Neil appeared at the door as they arrived. He was a tall man, somewhere in his fifties, thought Isabel, dark-haired and with a rather prominent aquiline nose. He looked fit, with the complexion of one who lived much of his life out of doors.
He greeted them warmly, and they followed him inside, where they met his wife, Andrea. Isabel noticed that she, like Neil, was tall, and there was a similar aquiline nose. We marry people who look like us, she thought. She glanced at Jamie. Was he her?
Over tea in the kitchen, while Andrea and Jamie entertained Charlie with a jigsaw puzzle, Isabel told Neil about Harry. Peter had given him a rough idea of what their visit was about, but now he sat rapt while she filled in the details.
When she had finished speaking, Neil sat back in his chair. “What an extraordinary story,” he said.
“Yes, it is. Of course, this little boy is probably imagining everything, but he’s being so specific. That’s what makes me feel unwilling to dismiss it out of hand.”
He agreed. “I think we need to be open-minded.”
“Yes.”
He frowned. “Let me get this straight: You want me to identify a likely house?”
“If you can. Or at least I’d like you to say that there isn’t one here, if that, as I suspect, is what you feel.”
He rose from his chair and crossed to the window. He stared at the pine trees, and then turned round. “The lighthouse is the key, I suppose. The boy claims that the hous
e was nearby? He said that, did he?”
“Yes. He said that they lived close to the lighthouse.”
“And could see islands? A big island behind a small one?”
“Something like that.”
“And a burn? He said that the burn was close to the house?”
“Just behind it, I think.”
He turned to face the window again. From the floor behind them, Charlie gave a cry of triumph. He had found a piece of jigsaw puzzle that fitted exactly. Isabel waited.
“There are a few houses,” Neil said suddenly. “One in particular, I think. Yes, there is one that could match that description. But…” He broke off, frowning.
She wondered what the qualification would be.
“There are other lighthouses. There are other islands.”
She told him that she knew that. “But we have to start somewhere.”
“True enough, I suppose.”
He sat down at the table again. “You said that the name of the people was Campbell?”

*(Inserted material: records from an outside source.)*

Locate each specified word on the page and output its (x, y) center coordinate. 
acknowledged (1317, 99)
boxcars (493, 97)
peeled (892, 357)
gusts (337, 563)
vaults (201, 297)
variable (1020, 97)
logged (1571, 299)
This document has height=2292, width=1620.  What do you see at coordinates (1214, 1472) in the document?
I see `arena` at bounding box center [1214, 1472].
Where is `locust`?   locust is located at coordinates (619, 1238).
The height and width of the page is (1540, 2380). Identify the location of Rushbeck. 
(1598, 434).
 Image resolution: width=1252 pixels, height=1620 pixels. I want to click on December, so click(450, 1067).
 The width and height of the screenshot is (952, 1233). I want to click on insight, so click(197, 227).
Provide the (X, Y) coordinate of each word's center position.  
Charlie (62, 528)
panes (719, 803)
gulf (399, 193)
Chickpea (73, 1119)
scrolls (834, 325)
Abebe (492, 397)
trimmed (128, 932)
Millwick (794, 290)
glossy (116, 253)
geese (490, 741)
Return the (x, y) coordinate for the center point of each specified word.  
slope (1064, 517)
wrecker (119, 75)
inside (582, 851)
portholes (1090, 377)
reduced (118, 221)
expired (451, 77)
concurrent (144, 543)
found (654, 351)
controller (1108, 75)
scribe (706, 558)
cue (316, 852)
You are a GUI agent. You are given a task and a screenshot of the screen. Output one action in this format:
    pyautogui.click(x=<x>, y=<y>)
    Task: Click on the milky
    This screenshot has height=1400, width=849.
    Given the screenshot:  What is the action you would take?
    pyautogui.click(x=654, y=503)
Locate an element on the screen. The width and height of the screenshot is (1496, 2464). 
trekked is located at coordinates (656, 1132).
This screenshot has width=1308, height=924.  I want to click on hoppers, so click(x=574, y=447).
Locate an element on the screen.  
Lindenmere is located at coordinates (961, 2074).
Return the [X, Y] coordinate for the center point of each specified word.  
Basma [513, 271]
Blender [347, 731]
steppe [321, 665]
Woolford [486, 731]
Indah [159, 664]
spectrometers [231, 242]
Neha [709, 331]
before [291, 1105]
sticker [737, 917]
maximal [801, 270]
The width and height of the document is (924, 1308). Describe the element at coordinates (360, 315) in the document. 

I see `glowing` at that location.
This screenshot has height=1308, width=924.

“Yes. I know, of course, that it’s a common name round here.”
“It is. There are lots of Campbells and any number of Camerons.” He paused. “The house that came to mind, by the way, has been in the same hands for a long time. It belongs to a family called McAndrew. Hugh McAndrew was a fisherman—he owned a couple of trawlers up in Mallaig and did rather well from them. He’s in his eighties now, and I think he lives somewhere up near Shieldaig. The house has been lived in for quite some time by his son, Willy. He’s a welder, and works over in Fort William during the week. His wife lives there with the children—they’re high-school age, I think; there’s a high school over at Strontian—they’re there, I think. One of them is very good at something or other—you see his photograph in the Oban Times. Running, I seem to remember. Or rugby. Something.”
He stopped, and made a gesture of helplessness with his hands. “Not much use, I’m afraid.”
“Any other houses?”
He thought for a moment. “Not down there. The lighthouse is quite isolated, you see. That’s why I thought of that place. Otherwise it would be pretty much needle-in-a-haystack stuff.”